Yes it is for some important server-side packages that should be supported by the security team

For example, this one has been stuck in unstable for nearly 150 days and with 0 outstanding bugs:

http://bugs.debian.org/cgi-bin/bugreport.cgi?bug=2 85361

Anyone trying to run ruby-on-rails or other frameworks on Apache2 that depend on mod_fastcgi can look forward to doing so without the support of Debian's security team.

Pretty stupid given that web application libraries and apache modules should be given considered high priority for security...

Oh well, thank God there Ubuntu and other distros to help us migrate away from Debian if this kind of neglect continues.

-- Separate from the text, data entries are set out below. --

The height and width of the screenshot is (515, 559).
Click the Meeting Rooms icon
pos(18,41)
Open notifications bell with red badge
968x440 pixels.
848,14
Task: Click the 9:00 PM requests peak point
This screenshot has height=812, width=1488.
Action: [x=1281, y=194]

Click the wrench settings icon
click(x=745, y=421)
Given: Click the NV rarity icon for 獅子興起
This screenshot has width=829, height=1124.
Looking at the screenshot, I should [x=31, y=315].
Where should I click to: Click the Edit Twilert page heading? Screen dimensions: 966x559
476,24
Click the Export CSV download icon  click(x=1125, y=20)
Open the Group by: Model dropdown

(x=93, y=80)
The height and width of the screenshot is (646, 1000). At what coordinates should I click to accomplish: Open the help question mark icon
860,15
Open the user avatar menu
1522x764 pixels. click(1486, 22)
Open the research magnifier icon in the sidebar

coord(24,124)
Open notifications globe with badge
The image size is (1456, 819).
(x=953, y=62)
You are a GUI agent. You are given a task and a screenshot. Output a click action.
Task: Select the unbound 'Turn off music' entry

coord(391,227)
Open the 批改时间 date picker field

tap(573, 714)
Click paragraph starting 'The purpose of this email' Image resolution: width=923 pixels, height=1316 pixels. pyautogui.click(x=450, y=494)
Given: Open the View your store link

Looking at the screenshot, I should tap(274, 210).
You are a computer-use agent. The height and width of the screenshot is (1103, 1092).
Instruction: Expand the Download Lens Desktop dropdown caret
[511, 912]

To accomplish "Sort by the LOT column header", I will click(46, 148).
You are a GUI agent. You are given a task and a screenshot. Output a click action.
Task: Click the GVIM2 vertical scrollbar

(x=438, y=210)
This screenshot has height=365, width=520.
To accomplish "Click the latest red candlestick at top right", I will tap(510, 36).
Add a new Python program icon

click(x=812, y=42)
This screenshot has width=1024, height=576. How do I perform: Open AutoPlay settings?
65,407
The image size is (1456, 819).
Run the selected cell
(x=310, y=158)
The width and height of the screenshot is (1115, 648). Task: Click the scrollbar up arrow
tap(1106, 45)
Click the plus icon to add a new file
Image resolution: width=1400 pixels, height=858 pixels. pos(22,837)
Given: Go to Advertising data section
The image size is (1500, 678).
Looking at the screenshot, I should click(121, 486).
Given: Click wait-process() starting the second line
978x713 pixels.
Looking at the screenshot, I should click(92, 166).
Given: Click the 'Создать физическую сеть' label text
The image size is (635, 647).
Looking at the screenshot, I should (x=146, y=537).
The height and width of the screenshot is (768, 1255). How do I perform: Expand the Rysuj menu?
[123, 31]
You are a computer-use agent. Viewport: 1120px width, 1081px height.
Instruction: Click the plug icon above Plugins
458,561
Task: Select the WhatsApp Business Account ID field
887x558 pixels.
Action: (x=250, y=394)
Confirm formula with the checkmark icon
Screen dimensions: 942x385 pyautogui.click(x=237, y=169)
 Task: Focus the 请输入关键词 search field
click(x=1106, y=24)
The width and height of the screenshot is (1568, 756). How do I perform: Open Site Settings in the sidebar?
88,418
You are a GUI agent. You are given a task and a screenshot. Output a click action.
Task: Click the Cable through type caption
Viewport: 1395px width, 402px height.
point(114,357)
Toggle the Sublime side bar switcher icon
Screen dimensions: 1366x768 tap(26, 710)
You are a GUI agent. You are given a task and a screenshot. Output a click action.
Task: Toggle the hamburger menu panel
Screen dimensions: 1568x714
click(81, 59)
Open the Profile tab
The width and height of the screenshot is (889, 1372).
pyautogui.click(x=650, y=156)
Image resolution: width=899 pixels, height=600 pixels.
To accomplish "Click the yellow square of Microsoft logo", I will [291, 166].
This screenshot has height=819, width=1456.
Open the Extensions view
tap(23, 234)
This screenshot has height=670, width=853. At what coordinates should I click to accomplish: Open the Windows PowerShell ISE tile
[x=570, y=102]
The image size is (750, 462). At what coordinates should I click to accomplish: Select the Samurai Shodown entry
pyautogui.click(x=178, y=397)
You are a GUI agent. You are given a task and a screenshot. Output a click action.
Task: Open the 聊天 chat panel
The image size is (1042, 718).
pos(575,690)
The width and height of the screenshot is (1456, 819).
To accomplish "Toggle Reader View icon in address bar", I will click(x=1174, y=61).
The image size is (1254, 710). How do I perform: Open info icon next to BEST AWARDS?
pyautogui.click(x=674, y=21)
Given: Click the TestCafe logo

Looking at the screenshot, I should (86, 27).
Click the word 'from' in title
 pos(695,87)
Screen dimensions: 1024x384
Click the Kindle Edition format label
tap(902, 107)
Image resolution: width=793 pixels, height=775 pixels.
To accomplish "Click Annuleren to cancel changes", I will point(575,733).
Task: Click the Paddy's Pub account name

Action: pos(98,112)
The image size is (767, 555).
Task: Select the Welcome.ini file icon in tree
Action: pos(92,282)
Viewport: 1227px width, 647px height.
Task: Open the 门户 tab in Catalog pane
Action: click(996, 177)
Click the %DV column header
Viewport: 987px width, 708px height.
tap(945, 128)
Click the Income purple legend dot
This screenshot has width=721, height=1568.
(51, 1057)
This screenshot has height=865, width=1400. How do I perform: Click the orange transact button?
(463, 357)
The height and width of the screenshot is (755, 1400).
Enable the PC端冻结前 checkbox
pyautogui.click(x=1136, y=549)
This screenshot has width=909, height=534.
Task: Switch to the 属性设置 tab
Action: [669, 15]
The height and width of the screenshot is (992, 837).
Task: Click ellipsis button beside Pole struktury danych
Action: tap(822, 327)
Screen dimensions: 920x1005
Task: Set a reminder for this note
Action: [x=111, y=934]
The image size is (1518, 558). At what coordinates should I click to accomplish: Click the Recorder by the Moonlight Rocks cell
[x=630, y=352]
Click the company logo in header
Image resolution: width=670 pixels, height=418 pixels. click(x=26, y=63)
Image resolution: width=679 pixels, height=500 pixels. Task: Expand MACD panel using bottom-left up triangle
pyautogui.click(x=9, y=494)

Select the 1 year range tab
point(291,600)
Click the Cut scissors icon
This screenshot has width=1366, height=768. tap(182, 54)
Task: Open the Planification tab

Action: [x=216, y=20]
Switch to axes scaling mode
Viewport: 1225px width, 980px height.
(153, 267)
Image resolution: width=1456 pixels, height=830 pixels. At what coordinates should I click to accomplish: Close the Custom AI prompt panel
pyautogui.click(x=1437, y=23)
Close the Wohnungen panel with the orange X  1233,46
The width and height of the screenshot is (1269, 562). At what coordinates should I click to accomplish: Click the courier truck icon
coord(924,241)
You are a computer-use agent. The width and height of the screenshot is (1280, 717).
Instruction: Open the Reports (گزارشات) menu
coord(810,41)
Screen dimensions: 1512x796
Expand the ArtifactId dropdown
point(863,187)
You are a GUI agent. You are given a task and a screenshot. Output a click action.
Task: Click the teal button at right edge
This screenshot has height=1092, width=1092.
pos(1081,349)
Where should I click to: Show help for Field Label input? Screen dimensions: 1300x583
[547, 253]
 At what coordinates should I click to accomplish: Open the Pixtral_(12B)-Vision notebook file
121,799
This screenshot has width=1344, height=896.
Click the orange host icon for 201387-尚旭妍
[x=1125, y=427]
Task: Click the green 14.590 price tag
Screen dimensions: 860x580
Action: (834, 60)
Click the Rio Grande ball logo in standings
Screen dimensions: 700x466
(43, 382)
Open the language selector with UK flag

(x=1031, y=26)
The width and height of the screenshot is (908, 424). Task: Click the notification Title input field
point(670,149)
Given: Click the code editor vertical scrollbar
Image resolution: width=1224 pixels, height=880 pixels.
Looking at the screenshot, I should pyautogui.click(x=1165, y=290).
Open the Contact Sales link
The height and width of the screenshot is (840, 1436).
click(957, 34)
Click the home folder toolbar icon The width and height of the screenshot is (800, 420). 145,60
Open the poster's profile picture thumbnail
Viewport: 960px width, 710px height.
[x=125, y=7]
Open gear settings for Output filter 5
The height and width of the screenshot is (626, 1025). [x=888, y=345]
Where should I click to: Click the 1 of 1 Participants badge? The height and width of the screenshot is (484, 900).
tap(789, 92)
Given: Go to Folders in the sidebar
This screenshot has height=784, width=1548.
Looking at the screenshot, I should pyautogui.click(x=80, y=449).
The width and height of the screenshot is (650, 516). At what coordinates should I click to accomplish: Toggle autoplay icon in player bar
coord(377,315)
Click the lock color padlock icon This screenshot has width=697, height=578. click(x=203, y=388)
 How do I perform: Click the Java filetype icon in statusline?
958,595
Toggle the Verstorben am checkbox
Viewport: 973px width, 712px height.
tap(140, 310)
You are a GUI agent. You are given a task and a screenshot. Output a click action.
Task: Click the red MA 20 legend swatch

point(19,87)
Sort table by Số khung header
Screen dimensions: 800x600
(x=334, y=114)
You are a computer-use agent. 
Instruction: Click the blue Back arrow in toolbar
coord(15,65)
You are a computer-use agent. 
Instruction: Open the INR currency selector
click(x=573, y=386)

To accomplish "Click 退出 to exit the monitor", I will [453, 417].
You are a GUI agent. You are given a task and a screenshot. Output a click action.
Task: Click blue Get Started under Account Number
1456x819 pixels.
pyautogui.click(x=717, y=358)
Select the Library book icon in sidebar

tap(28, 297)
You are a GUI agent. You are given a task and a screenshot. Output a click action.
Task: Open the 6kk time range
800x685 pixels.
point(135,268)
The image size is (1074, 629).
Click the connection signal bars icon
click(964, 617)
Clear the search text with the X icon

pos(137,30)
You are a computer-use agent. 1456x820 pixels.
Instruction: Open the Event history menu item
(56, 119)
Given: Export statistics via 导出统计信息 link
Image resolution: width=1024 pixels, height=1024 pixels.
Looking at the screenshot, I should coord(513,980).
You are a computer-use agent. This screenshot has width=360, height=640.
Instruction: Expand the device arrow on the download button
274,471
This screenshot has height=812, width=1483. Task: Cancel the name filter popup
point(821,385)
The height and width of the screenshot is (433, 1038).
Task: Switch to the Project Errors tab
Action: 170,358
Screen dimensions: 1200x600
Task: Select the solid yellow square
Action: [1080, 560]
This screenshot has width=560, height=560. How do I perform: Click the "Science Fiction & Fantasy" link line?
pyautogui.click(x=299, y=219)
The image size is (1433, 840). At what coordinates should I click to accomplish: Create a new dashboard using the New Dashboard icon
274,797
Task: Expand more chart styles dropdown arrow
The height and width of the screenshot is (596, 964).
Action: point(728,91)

The frozen distribution passes through a few months of testing, with intermittent updates and deep freezes called "test cycles".

You can still install and run potato or ham, though it is not on the main debian mirrors and there are no security updates.

I'm currently using Debian Sarge on several server and seriously considering a move to another distro.

My reason for switching has more to do with how Debian drops the ball on important server-side development packages.

For example, the mod_fastcgi package for Apache 2 (libapache2-mod-fastcgi) has had 0 outstanding bugs and it has been 146 days since the maintainer requested help moving it from unstable into testing.

http://bugs.debian.org/cgi-bin/bugreport.cgi?bug=2 85361

Think about it...146 days since the maintainer asked for help moving a package with 0 outstanding bugs from unstable into testing. And the package is a library required for one of the fastest growing web application frameworks (ruby-on-rails)...

Sheer lunacy. If Ubuntu proves itself to be appropriate for server-side deployment, then I'm moving on and bidding farewell to crap like this.

Pity, Debian used to be the best distro.

Just because there are always people who don't know how this works...

Each generation of Debian is named after a character from Toy Story. Potato, Sarge, Woody (the one I run), Slink, Hamm and Sid. Sid is always "testing", the most unstable places for apps to go. Remember who Sid was in Toy Story? Same thing. After packages get more stable, they get promoted to "testing". For a while, this has been "Sarge". After "testing" proves itself (and they demote packages that can't get more stable), it gets promoted to "stable"-- today that's "woody".

Sarge being frozen means that sometime in the near future, we'll have a new "stable", with more recent packages.

People who run servers but can't afford to qualify them much should probably stick with "stable". "Testing" is for desktop users who don't like much churn, but it's still more stable than Windows, IMHO. "Unstable" is for the bleeding edge who want someone else to do the compiling.

For more information, visit your local library.

For regular Debian stable users, this doesn't mean too much: a simple apt-get upgrade is all it will take to 'upgrade' to Sarge.

For new Debian users, Debian testing images based upon the new installer have long been available here.

My main question is why Debian didn't advertise the above-linked installation images more. Just finding a link to the new installer ISO images is like navigating a maze blind-folded. Yes, I understand that they're not 'release-quality' yet, but it would take just a simple warning on the page to download Debian: "Please try our new installer! Although it's not completely stable, it's faster and easier to use and is definitely worth a try."

Ubuntu's installer is based upon the new installer, and it's not unreasonable to believe that many people use Ubuntu because it's an easier-to-install Debian, in no small part due to the work on Debian's new installer (and the great work of Ubuntu developers).